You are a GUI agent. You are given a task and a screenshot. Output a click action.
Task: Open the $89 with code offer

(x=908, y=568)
...
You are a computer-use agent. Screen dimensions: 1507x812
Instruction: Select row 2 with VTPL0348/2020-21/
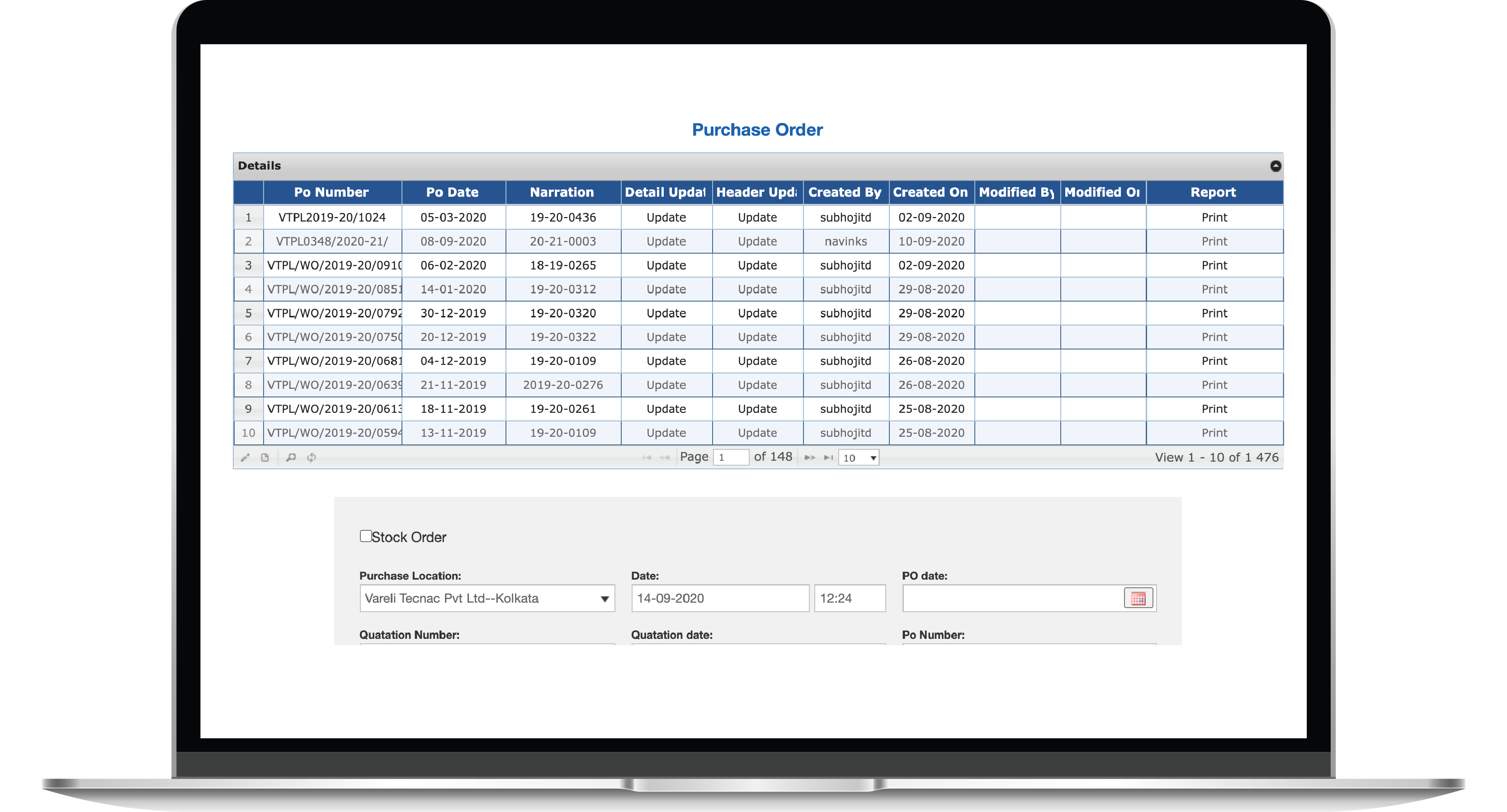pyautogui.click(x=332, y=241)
==
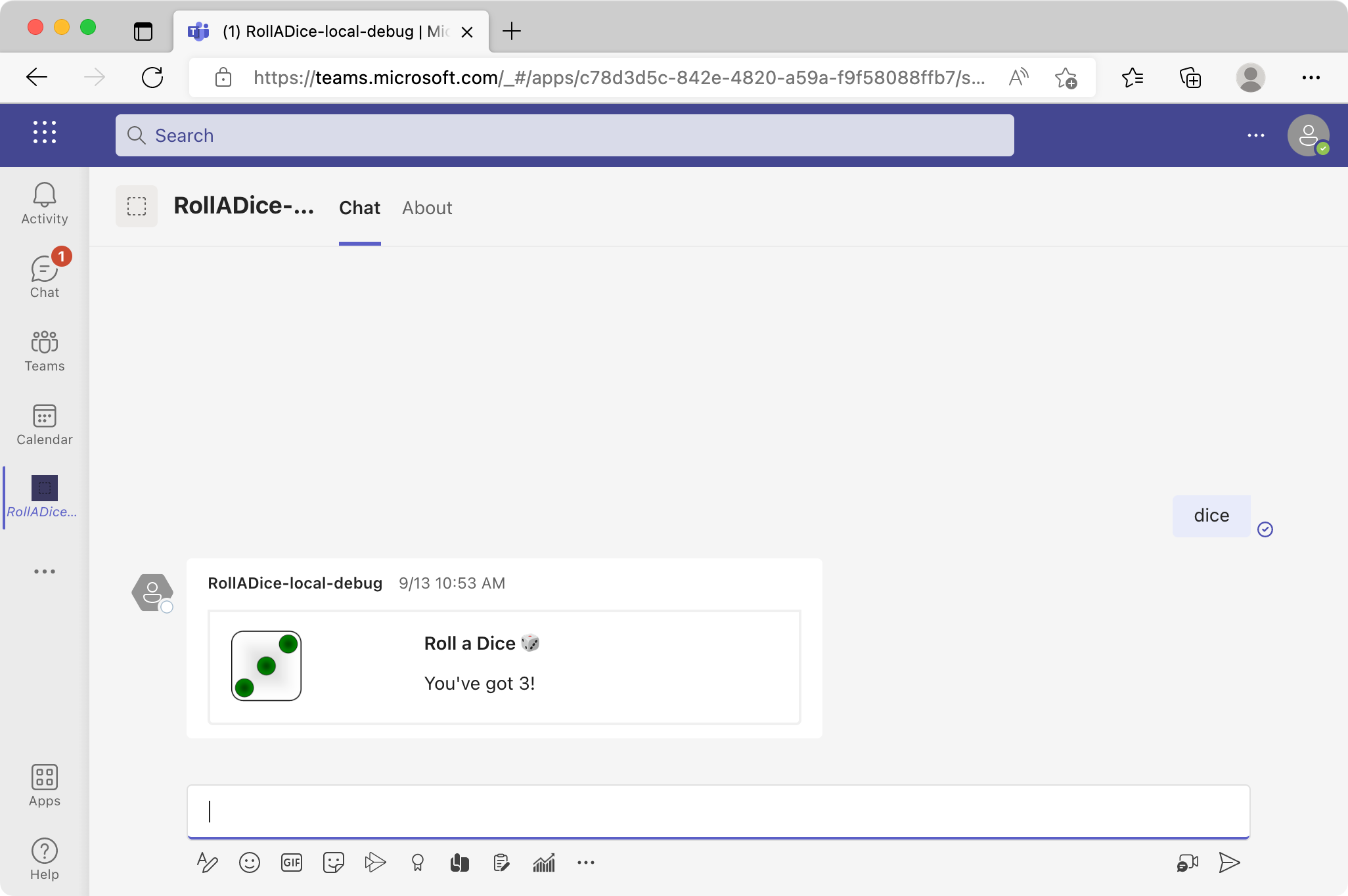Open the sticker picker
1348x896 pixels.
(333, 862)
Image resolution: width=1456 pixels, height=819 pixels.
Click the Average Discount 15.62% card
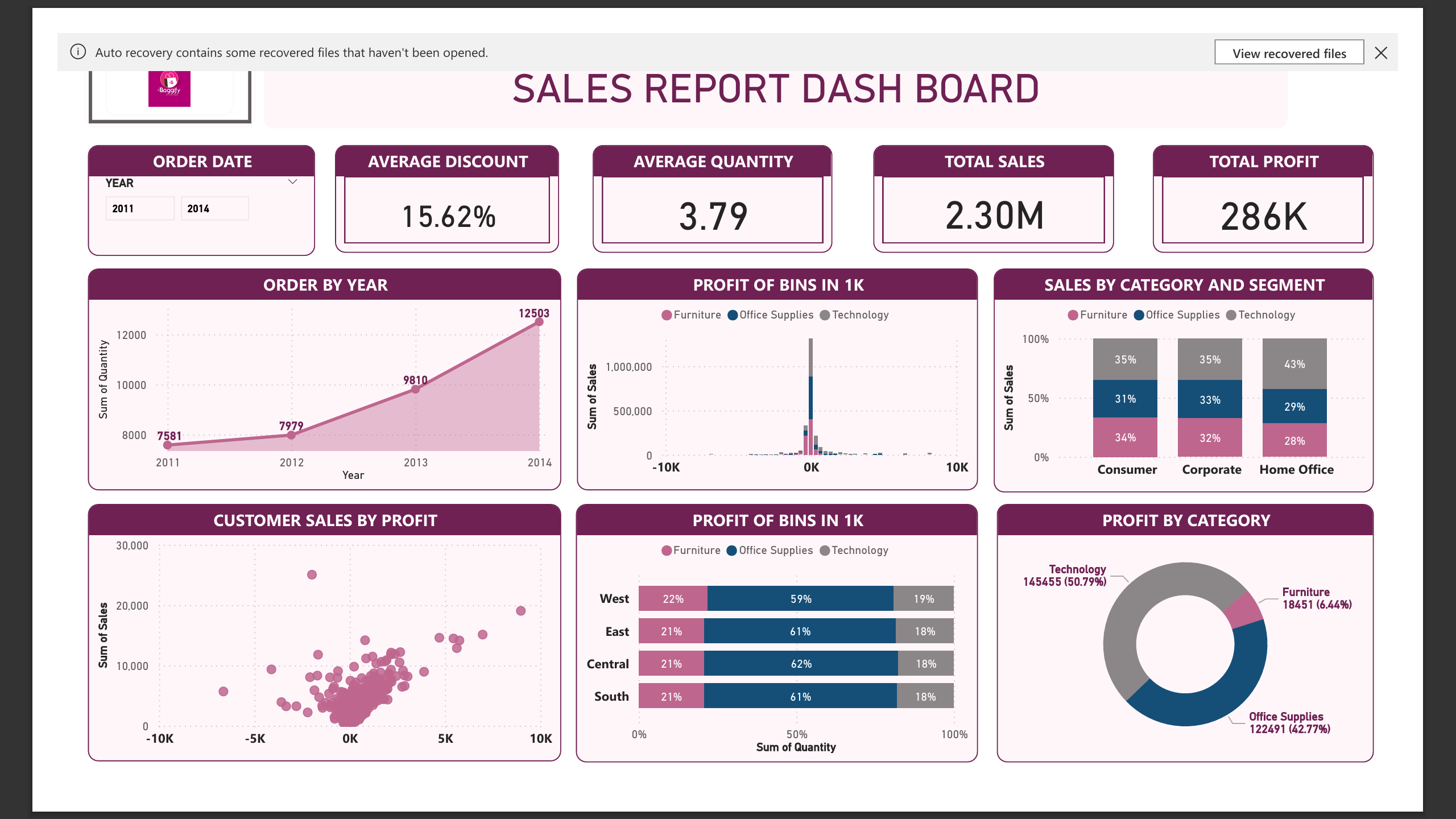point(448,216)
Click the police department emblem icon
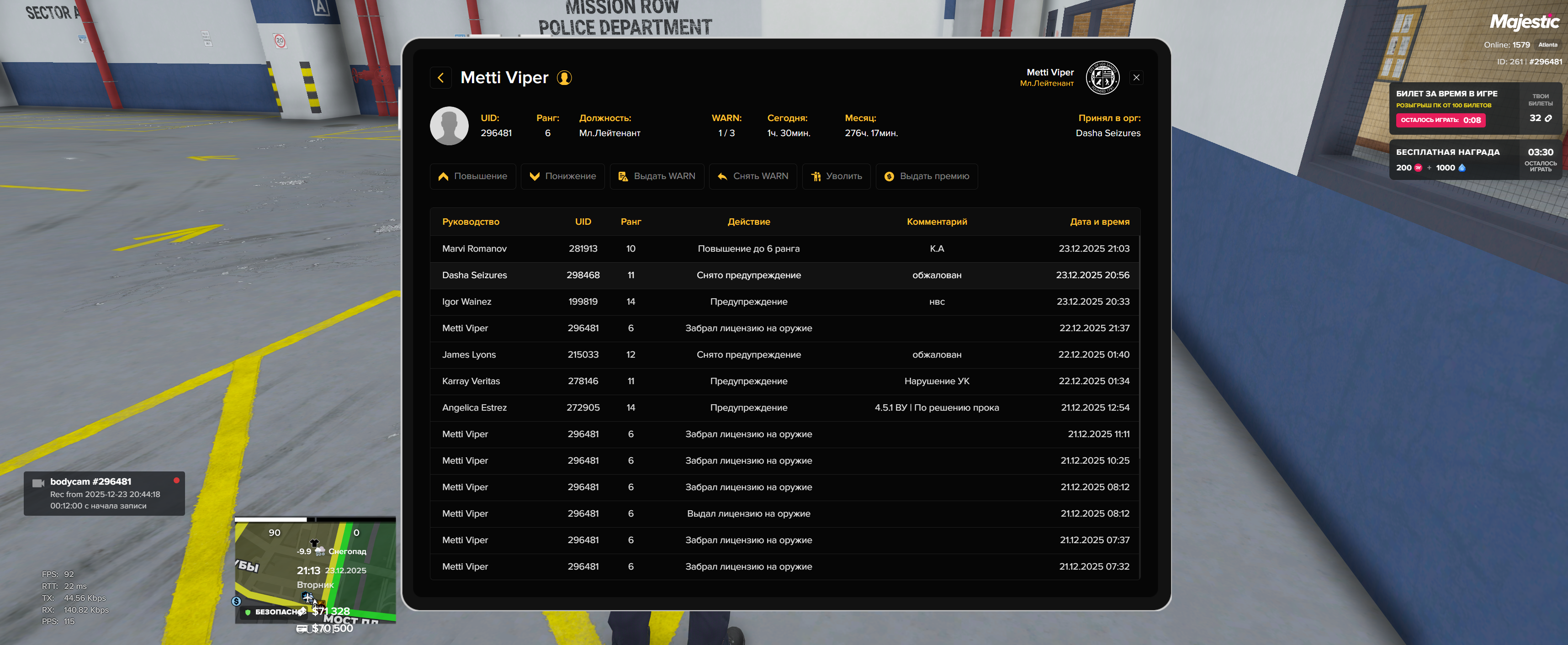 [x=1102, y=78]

• **PROMPT**: Look through the material and find each line that includes "agent", then copy it.

• **ANSWER SPACE**:
You are a GUI agent. You are given a task and a screenshot. Output a click action.
You are a computer-use agent. Screen dimensions: 1507x812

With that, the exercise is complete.